An alliance against human trafficking and forced labour wants companies to examine whether they are indirect sponsors, with leaders at the Clinton Global Initiative saying it could even boost business.
Julia Ormond, founder and president of the Alliance to Stop Slavery and End Trafficking, said her organization was seeking to team up with three companies willing to examine their supply chains for any abuses and to share the resulting knowledge widely. She said consumers often seek out products that are made using ethical sources and demand could increase, Reuters reports.
“The public will rally behind purchasing product from a clean supply chain,” Ormond said.
Sophie Gasperment, chief executive of The Body Shop International, said her privately held company which runs 2500 beauty shops around the world, had embraced a social conscience as a core philosophy and that it had helped its business.
“It is why people join us and it is why our customers shop at us,” said Gasperment.
At an annual philanthropic meeting organized by former US President Bill Clinton, Gasperment said the Body Shop will start issuing “progress cards” that assess how well countries tackle child sex trafficking.
US Labour Secretary Hilda Solis pledged that her agency will work with companies that want to root out child and forced labour from their supply chains and adopt monitoring systems.
Solis said the Labour Department is giving $58 million (R434 million) in grants to fight child labour in 16 countries. The grants will mainly target industries recently identified in a government report as using child and forced labour. They include the gold, clothing and cocoa industries.
International standards
Under international standards, child labour is defined as work performed by a person under the age of 15, or under 18 where specific forms of work are deemed harmful. Forced labour is involuntary or done under threat.

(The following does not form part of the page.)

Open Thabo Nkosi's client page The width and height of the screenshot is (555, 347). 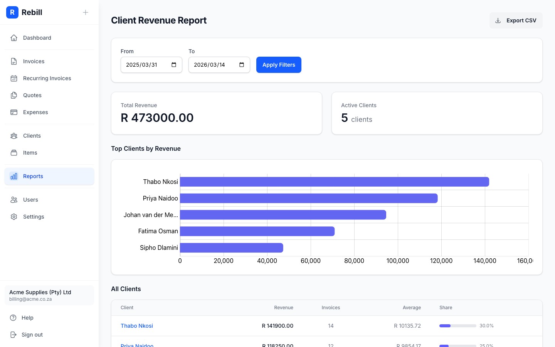(137, 326)
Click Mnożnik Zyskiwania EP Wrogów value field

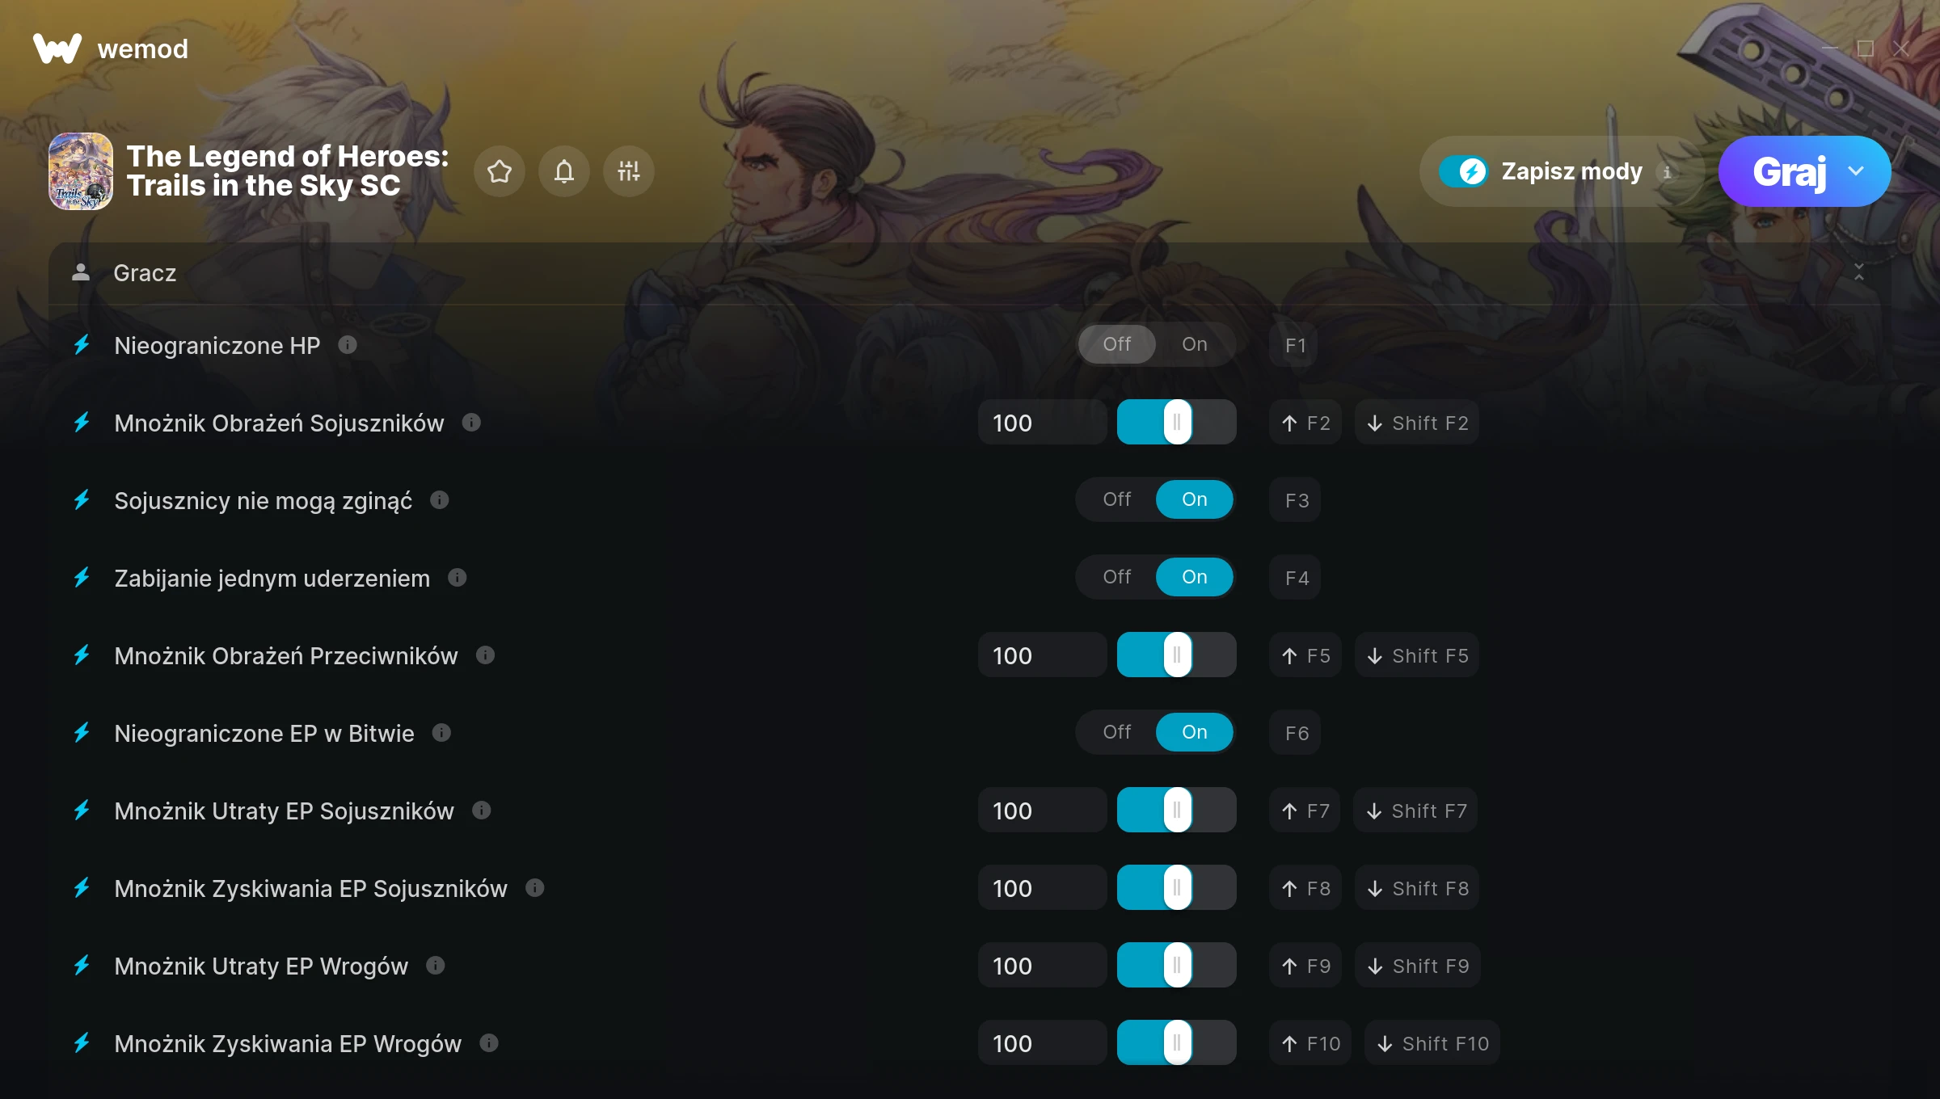[x=1042, y=1043]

“There are anywhere from 12 million to 27 million people in compulsory service, debt bondage, involuntary servitude, traffic whatever we want to call it,” said Luis deBaca, the .S government’s ambassador to monitor and combat human trafficking.
“If there were as many appropriations and as many millions of dollars spent on fighting this problem as there are euphemisms for this problem, we’d be a lot better off.”
DeBaca said the US government was looking at both the supply and demand sides of the problem. Demand comes from companies that want low-cost workers and brothels that want prostitutes, he said. But it also stems from consumers who want cheap produce and a sex industry.
Kailash Satyarthi, chairman of the Global March Against Child Labour, said his organization has reduced the number of children working in India’s rug-making industry. He said many of those children are trafficked from Bangladesh or Nepal, where a child can be sold for $40 or $50 (R374).
“It was a serious challenge,” Satyarthi said about convincing the exporters in the East and the importers in the West that they could make a difference.
By devising a system of monitoring and certification, Satyarthi said the number of children in India’s rug industry has fallen by 75 %. He pointed to the added benefit of job creation that resulted when adults took the jobs.